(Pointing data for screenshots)
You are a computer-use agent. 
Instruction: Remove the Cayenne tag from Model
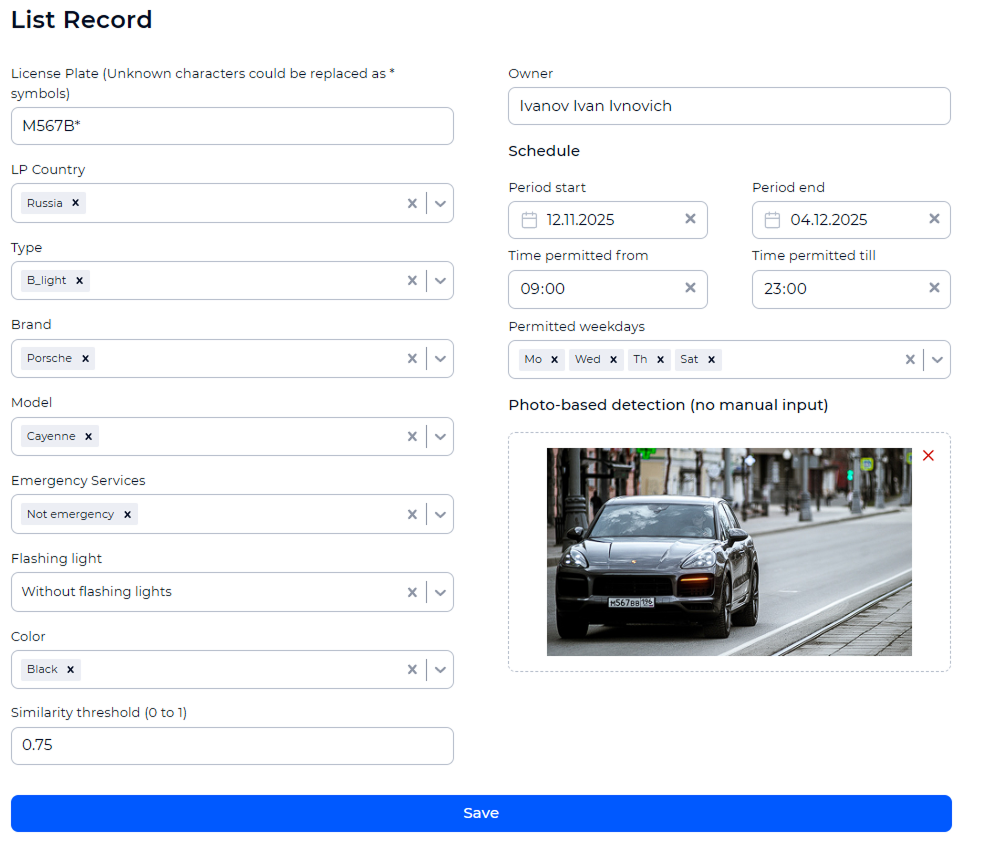(x=88, y=436)
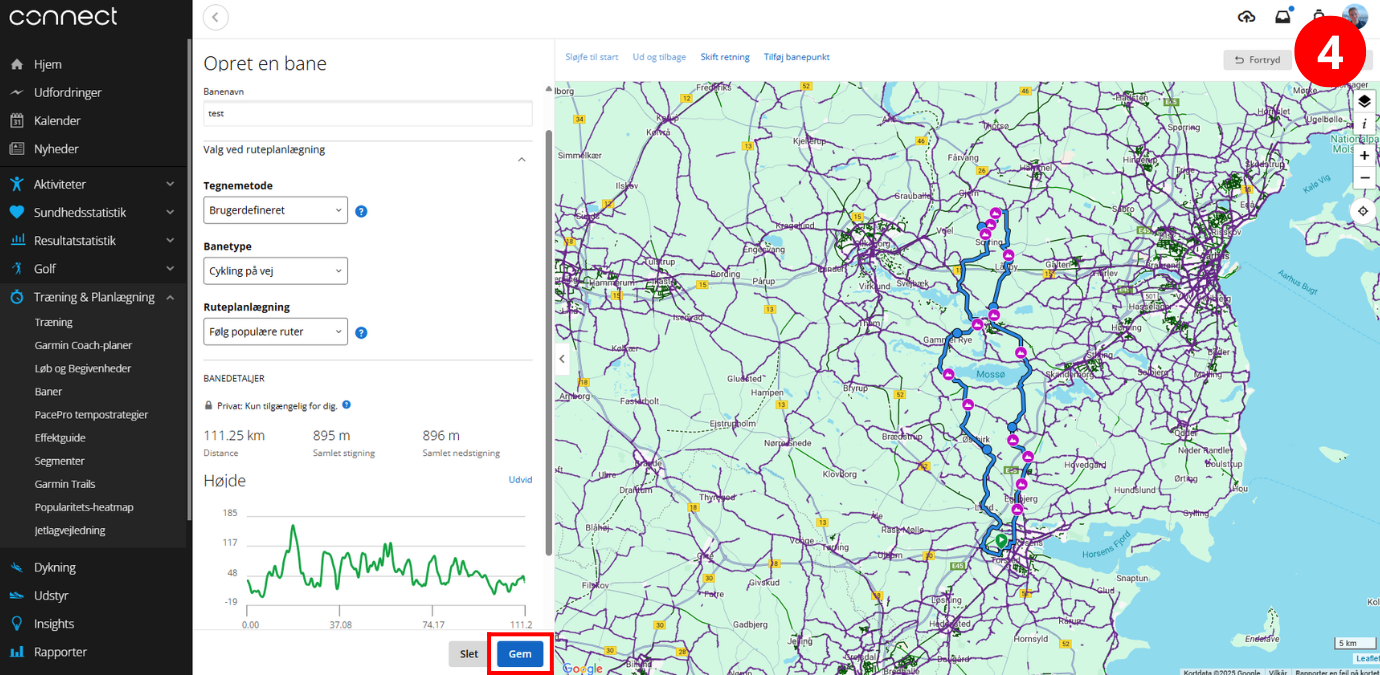Open notifications via the inbox icon
Screen dimensions: 1380x675
tap(1283, 16)
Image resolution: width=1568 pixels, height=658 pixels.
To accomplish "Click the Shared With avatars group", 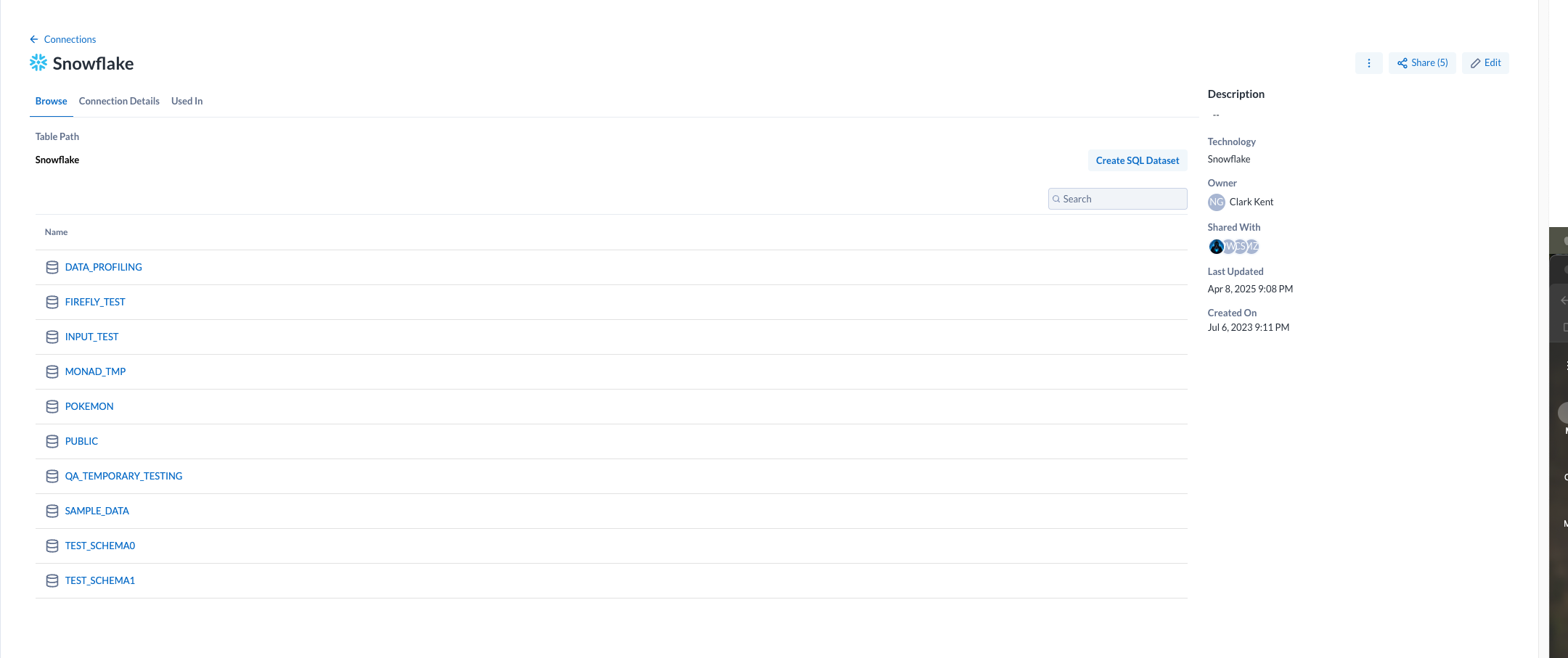I will click(x=1233, y=247).
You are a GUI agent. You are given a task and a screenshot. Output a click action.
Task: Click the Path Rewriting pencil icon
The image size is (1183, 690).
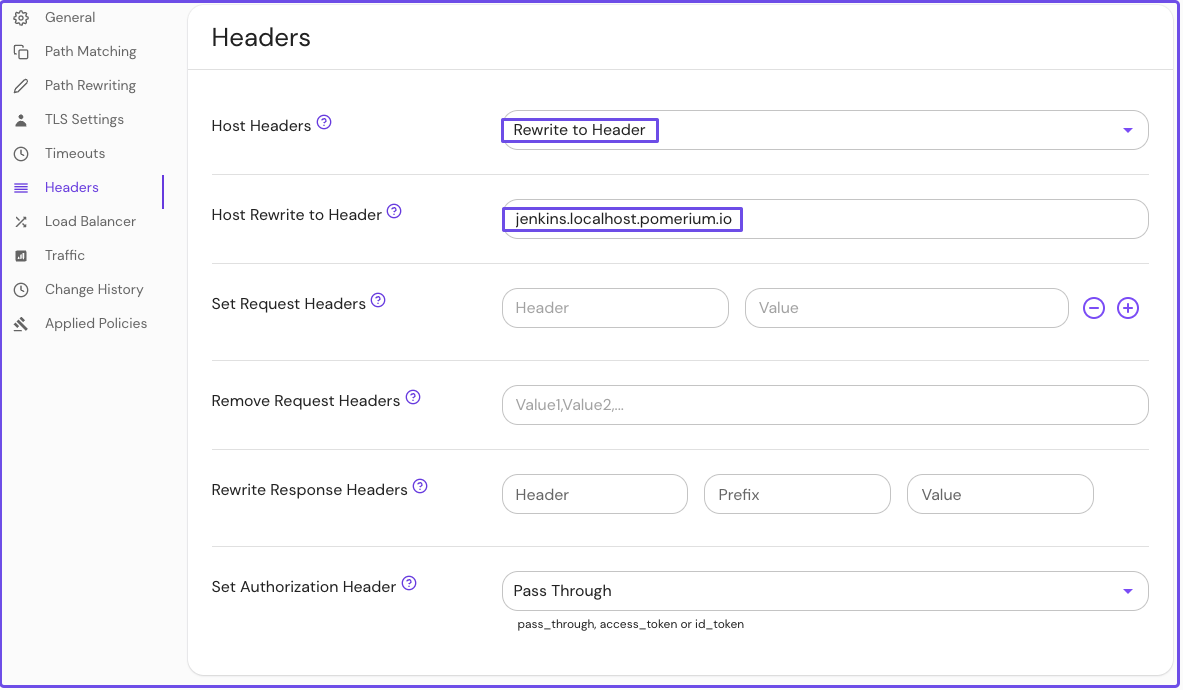pyautogui.click(x=20, y=85)
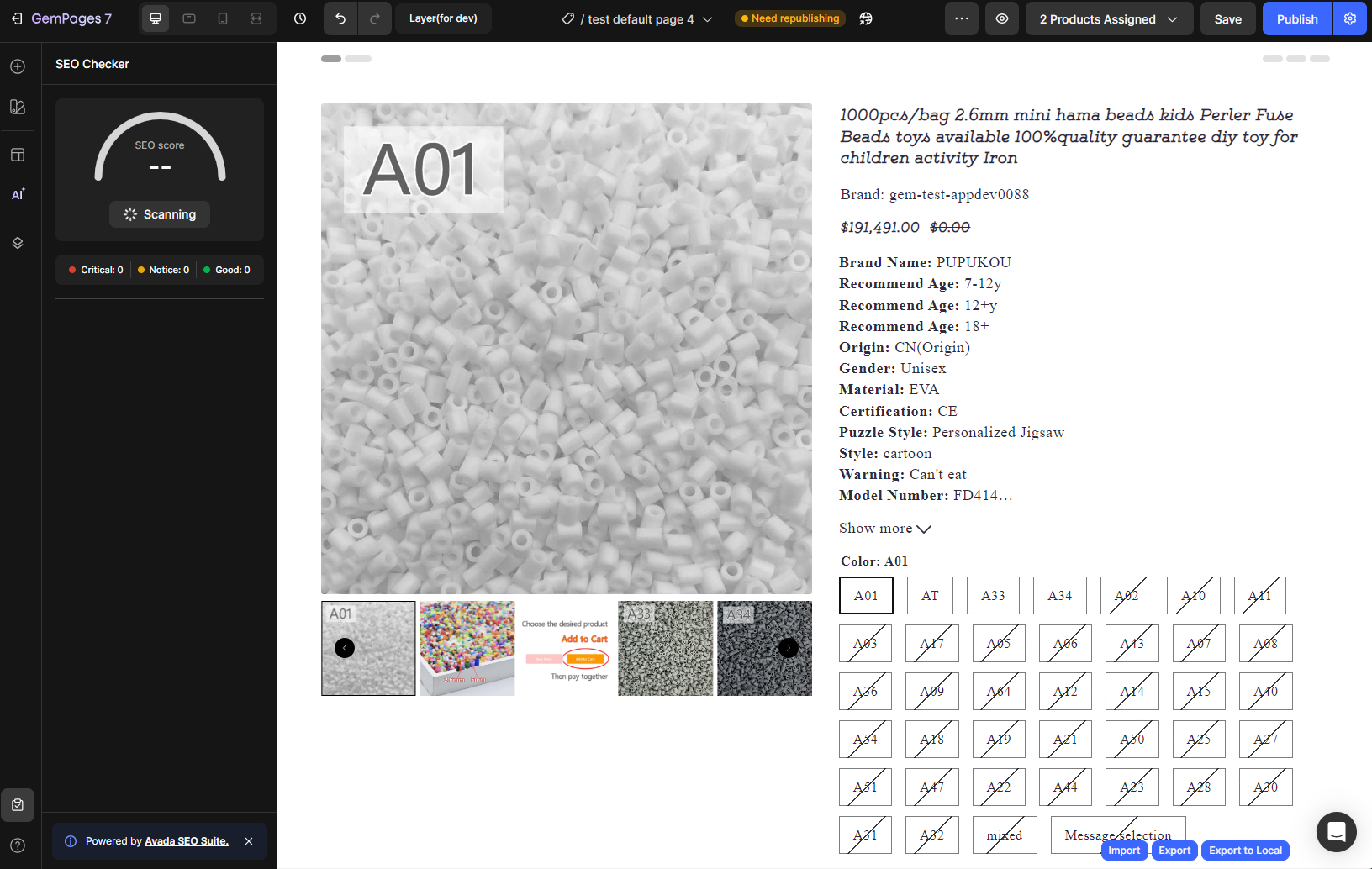Dismiss the Powered by Avada notice
The image size is (1372, 869).
249,841
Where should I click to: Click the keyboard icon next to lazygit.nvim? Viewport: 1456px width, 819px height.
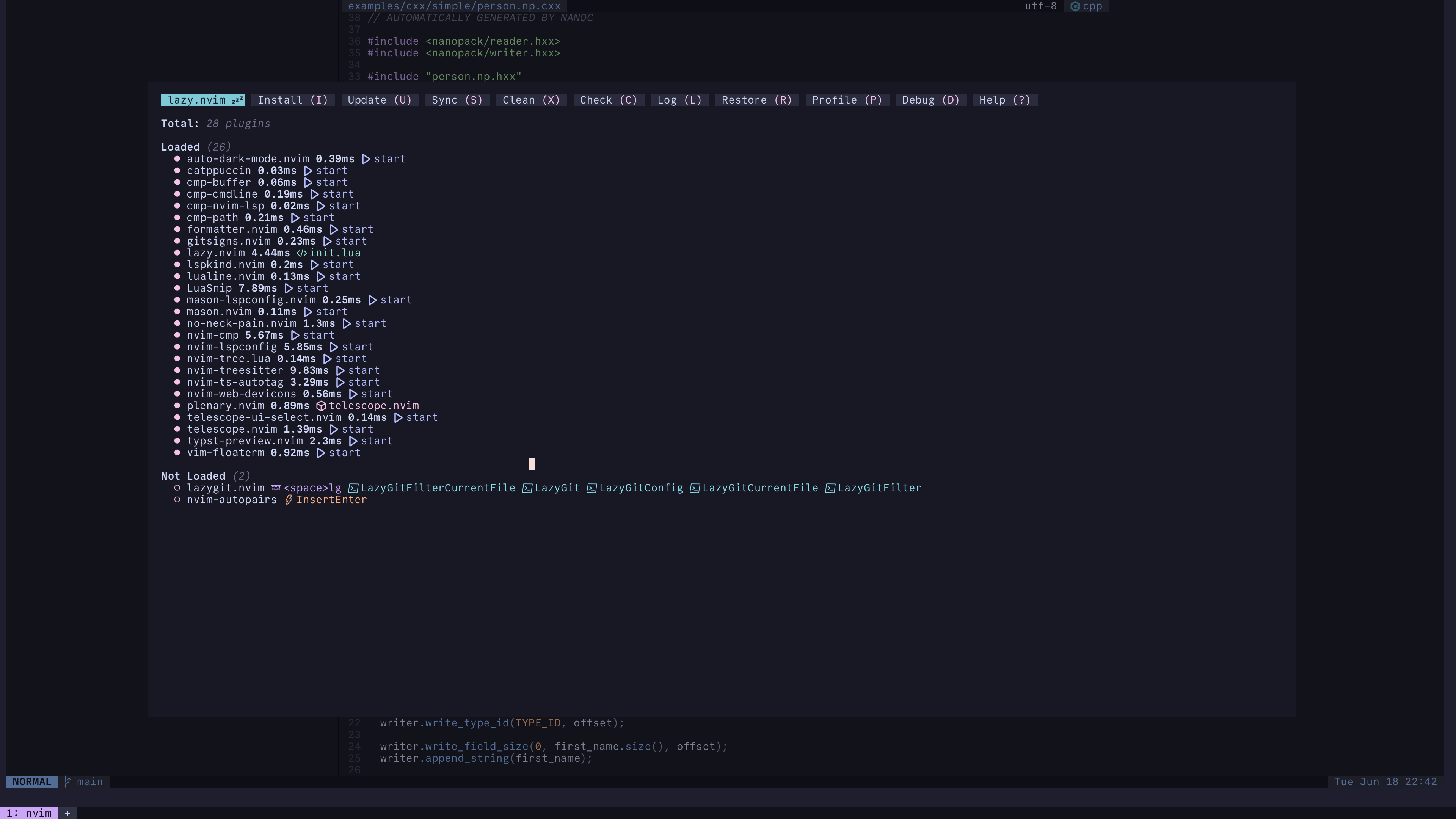coord(276,488)

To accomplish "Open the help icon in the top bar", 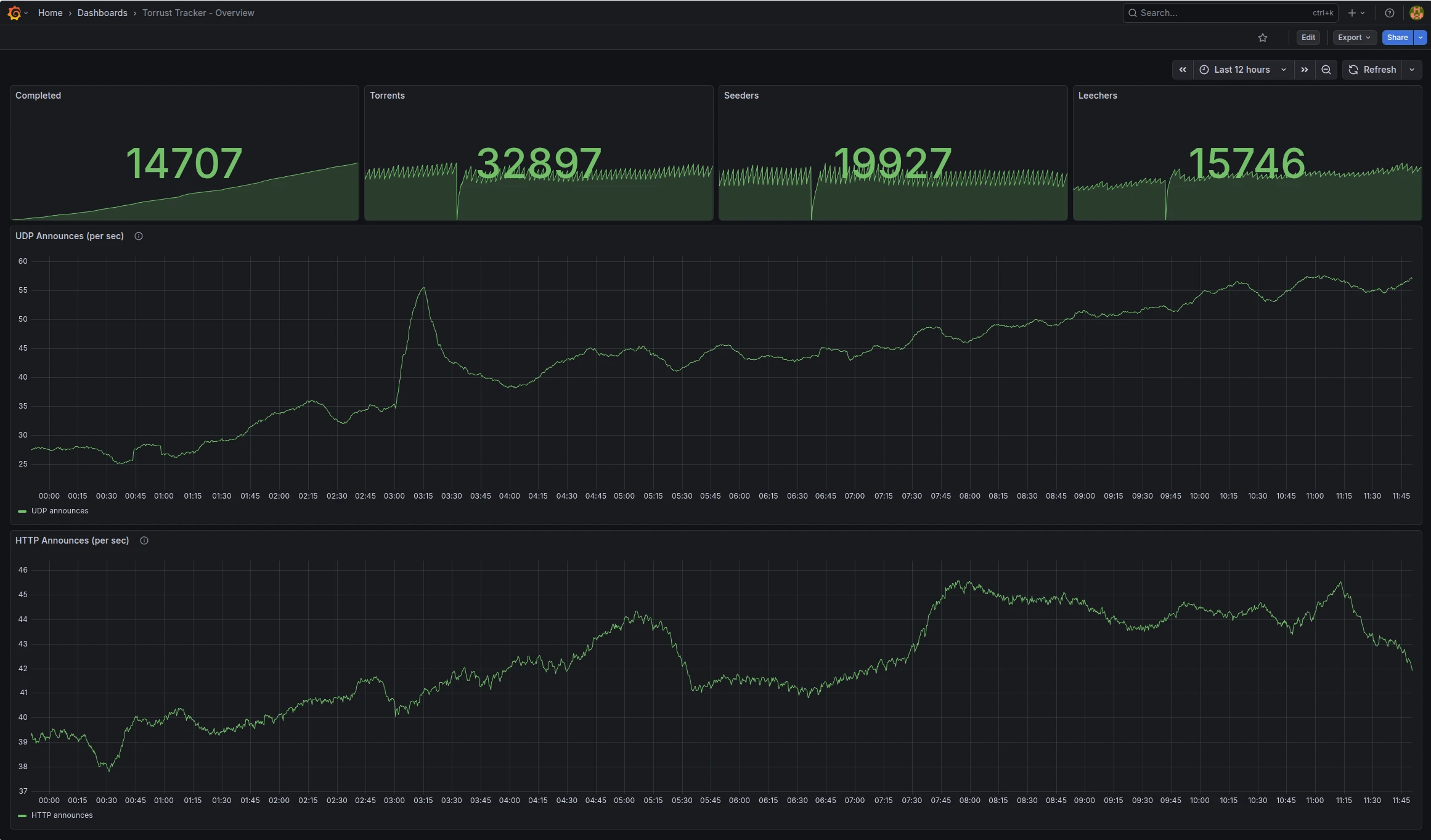I will coord(1388,12).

Task brief.
How many lines of the records contain the string "agent"? Case counts; give only the number.

Exercise solution.
2